→ **WORK TASK**
Write out every record in full, keeping each character exactly as it is.

→ **DATA RECORDS**
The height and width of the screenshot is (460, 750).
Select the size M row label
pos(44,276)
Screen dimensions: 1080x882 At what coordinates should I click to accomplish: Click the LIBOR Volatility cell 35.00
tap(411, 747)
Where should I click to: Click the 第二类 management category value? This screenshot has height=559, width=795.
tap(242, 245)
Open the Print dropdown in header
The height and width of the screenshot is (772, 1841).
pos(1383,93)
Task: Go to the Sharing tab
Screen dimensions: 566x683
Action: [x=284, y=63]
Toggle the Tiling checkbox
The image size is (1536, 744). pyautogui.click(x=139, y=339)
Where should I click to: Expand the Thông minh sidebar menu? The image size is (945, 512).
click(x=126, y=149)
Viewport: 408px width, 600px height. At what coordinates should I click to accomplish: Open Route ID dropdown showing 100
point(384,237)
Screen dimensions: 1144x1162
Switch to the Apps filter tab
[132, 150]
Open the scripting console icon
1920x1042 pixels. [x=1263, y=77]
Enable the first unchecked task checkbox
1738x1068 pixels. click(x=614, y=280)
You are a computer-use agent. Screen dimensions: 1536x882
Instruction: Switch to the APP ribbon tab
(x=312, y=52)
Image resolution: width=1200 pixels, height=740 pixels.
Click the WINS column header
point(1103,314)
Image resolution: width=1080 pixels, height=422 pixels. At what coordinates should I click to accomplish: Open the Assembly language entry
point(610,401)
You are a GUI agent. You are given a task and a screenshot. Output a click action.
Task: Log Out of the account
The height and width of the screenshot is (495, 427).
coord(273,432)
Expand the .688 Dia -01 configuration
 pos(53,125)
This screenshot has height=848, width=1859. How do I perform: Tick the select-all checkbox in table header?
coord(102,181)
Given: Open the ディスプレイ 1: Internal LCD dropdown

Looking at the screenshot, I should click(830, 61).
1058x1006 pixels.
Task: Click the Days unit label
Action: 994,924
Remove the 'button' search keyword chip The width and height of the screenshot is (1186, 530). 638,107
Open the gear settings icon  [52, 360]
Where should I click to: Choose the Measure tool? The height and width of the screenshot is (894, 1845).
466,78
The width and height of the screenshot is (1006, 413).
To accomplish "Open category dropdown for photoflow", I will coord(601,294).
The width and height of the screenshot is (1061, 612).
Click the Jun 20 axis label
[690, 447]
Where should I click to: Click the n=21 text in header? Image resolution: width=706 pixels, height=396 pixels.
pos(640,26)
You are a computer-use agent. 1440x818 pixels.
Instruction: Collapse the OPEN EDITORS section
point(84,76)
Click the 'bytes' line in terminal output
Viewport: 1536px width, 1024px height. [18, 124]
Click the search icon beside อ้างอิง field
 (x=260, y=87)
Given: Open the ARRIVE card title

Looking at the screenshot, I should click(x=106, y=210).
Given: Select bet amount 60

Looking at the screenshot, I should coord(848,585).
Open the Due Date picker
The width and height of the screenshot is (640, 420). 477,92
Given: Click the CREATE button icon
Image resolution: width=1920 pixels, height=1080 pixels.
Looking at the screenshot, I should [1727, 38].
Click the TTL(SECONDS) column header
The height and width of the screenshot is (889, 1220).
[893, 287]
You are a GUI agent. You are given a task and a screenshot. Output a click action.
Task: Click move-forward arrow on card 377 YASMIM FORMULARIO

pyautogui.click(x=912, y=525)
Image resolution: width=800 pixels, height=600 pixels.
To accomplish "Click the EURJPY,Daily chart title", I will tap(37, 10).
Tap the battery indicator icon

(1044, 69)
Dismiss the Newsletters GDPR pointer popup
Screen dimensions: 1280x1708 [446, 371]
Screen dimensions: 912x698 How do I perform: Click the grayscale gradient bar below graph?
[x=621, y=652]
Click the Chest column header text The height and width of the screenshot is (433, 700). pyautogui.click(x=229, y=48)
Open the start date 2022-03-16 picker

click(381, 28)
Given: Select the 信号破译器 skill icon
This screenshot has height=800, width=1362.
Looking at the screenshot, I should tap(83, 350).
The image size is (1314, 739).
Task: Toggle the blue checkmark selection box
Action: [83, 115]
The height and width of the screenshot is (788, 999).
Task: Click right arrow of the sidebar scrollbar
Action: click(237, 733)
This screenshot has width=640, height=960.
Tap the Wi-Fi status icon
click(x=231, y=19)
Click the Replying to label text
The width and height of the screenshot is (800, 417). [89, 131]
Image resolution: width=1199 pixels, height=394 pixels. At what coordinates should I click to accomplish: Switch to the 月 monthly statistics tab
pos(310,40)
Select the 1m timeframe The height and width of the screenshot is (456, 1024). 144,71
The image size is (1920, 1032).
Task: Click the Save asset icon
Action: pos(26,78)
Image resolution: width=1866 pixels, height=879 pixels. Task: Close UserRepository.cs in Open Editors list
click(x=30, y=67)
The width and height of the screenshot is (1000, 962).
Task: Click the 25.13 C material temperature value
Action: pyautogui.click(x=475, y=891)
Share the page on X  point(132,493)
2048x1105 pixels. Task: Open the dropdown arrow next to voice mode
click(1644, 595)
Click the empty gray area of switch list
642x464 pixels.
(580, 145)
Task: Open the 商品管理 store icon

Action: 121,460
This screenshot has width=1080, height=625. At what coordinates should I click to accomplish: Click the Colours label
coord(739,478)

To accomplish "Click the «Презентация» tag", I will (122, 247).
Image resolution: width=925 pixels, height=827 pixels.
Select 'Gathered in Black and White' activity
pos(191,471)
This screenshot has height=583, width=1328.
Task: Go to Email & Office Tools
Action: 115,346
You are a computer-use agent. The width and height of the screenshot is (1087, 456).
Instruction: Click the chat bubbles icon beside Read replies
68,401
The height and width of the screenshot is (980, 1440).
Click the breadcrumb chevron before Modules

→ **PROBLEM SOLUTION**
The height and width of the screenshot is (460, 750).
Select the size M row label
pos(44,276)
Screen dimensions: 1080x882 At what coordinates should I click to accomplish: Click the LIBOR Volatility cell 35.00
tap(411, 747)
Where should I click to: Click the 第二类 management category value? This screenshot has height=559, width=795.
tap(242, 245)
Open the Print dropdown in header
The height and width of the screenshot is (772, 1841).
pos(1383,93)
Task: Go to the Sharing tab
Screen dimensions: 566x683
Action: [x=284, y=63]
Toggle the Tiling checkbox
The image size is (1536, 744). pyautogui.click(x=139, y=339)
Where should I click to: Expand the Thông minh sidebar menu? The image size is (945, 512).
click(x=126, y=149)
Viewport: 408px width, 600px height. At what coordinates should I click to accomplish: Open Route ID dropdown showing 100
point(384,237)
Screen dimensions: 1144x1162
Switch to the Apps filter tab
[132, 150]
Open the scripting console icon
1920x1042 pixels. [x=1263, y=77]
Enable the first unchecked task checkbox
1738x1068 pixels. click(x=614, y=280)
You are a computer-use agent. Screen dimensions: 1536x882
Instruction: Switch to the APP ribbon tab
(x=312, y=52)
Image resolution: width=1200 pixels, height=740 pixels.
Click the WINS column header
point(1103,314)
Image resolution: width=1080 pixels, height=422 pixels. At what coordinates should I click to accomplish: Open the Assembly language entry
point(610,401)
You are a GUI agent. You are given a task and a screenshot. Output a click action.
Task: Log Out of the account
The height and width of the screenshot is (495, 427).
coord(273,432)
Expand the .688 Dia -01 configuration
 pos(53,125)
This screenshot has height=848, width=1859. How do I perform: Tick the select-all checkbox in table header?
coord(102,181)
Given: Open the ディスプレイ 1: Internal LCD dropdown

Looking at the screenshot, I should click(830, 61).
1058x1006 pixels.
Task: Click the Days unit label
Action: 994,924
Remove the 'button' search keyword chip The width and height of the screenshot is (1186, 530). 638,107
Open the gear settings icon  [52, 360]
Where should I click to: Choose the Measure tool? The height and width of the screenshot is (894, 1845).
466,78
The width and height of the screenshot is (1006, 413).
To accomplish "Open category dropdown for photoflow", I will coord(601,294).
The width and height of the screenshot is (1061, 612).
Click the Jun 20 axis label
[690, 447]
Where should I click to: Click the n=21 text in header? Image resolution: width=706 pixels, height=396 pixels.
pos(640,26)
You are a computer-use agent. 1440x818 pixels.
Instruction: Collapse the OPEN EDITORS section
point(84,76)
Click the 'bytes' line in terminal output
Viewport: 1536px width, 1024px height. [18, 124]
Click the search icon beside อ้างอิง field
 (x=260, y=87)
Given: Open the ARRIVE card title

Looking at the screenshot, I should click(x=106, y=210).
Given: Select bet amount 60

Looking at the screenshot, I should coord(848,585).
Open the Due Date picker
The width and height of the screenshot is (640, 420). 477,92
Given: Click the CREATE button icon
Image resolution: width=1920 pixels, height=1080 pixels.
Looking at the screenshot, I should [1727, 38].
Click the TTL(SECONDS) column header
The height and width of the screenshot is (889, 1220).
[893, 287]
You are a GUI agent. You are given a task and a screenshot. Output a click action.
Task: Click move-forward arrow on card 377 YASMIM FORMULARIO

pyautogui.click(x=912, y=525)
Image resolution: width=800 pixels, height=600 pixels.
To accomplish "Click the EURJPY,Daily chart title", I will tap(37, 10).
Tap the battery indicator icon

(1044, 69)
Dismiss the Newsletters GDPR pointer popup
Screen dimensions: 1280x1708 [446, 371]
Screen dimensions: 912x698 How do I perform: Click the grayscale gradient bar below graph?
[x=621, y=652]
Click the Chest column header text The height and width of the screenshot is (433, 700). pyautogui.click(x=229, y=48)
Open the start date 2022-03-16 picker

click(381, 28)
Given: Select the 信号破译器 skill icon
This screenshot has height=800, width=1362.
Looking at the screenshot, I should tap(83, 350).
The image size is (1314, 739).
Task: Toggle the blue checkmark selection box
Action: [83, 115]
The height and width of the screenshot is (788, 999).
Task: Click right arrow of the sidebar scrollbar
Action: click(237, 733)
This screenshot has width=640, height=960.
Tap the Wi-Fi status icon
click(x=231, y=19)
Click the Replying to label text
The width and height of the screenshot is (800, 417). [89, 131]
Image resolution: width=1199 pixels, height=394 pixels. At what coordinates should I click to accomplish: Switch to the 月 monthly statistics tab
pos(310,40)
Select the 1m timeframe The height and width of the screenshot is (456, 1024). 144,71
The image size is (1920, 1032).
Task: Click the Save asset icon
Action: pos(26,78)
Image resolution: width=1866 pixels, height=879 pixels. Task: Close UserRepository.cs in Open Editors list
click(x=30, y=67)
The width and height of the screenshot is (1000, 962).
Task: Click the 25.13 C material temperature value
Action: pyautogui.click(x=475, y=891)
Share the page on X  point(132,493)
2048x1105 pixels. Task: Open the dropdown arrow next to voice mode
click(1644, 595)
Click the empty gray area of switch list
642x464 pixels.
(580, 145)
Task: Open the 商品管理 store icon

Action: 121,460
This screenshot has width=1080, height=625. At what coordinates should I click to accomplish: Click the Colours label
coord(739,478)

To accomplish "Click the «Презентация» tag", I will (122, 247).
Image resolution: width=925 pixels, height=827 pixels.
Select 'Gathered in Black and White' activity
pos(191,471)
This screenshot has height=583, width=1328.
Task: Go to Email & Office Tools
Action: 115,346
You are a computer-use agent. The width and height of the screenshot is (1087, 456).
Instruction: Click the chat bubbles icon beside Read replies
68,401
The height and width of the screenshot is (980, 1440).
Click the breadcrumb chevron before Modules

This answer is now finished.